Extracted material:
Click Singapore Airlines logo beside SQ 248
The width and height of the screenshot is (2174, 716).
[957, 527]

---

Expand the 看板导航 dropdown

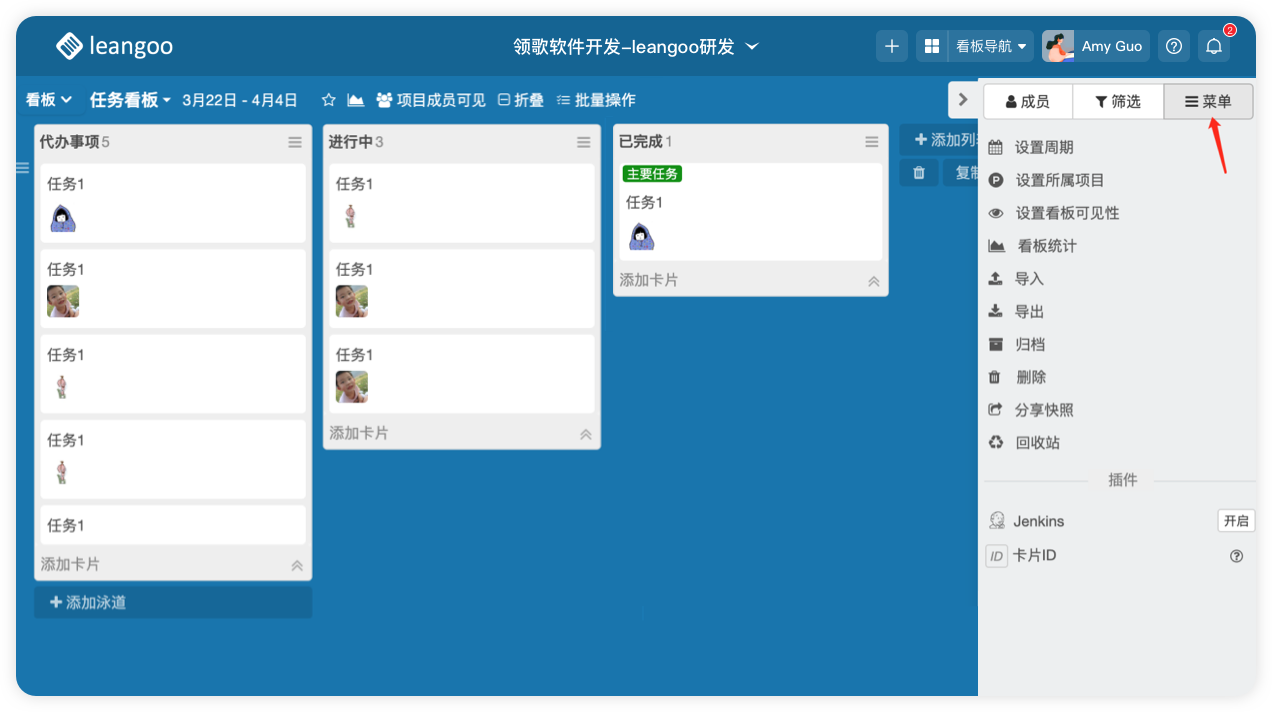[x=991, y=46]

What is expected: How many lines of the records above contain the string "logo"? Case counts; reply with the number only.

Exercise output: 1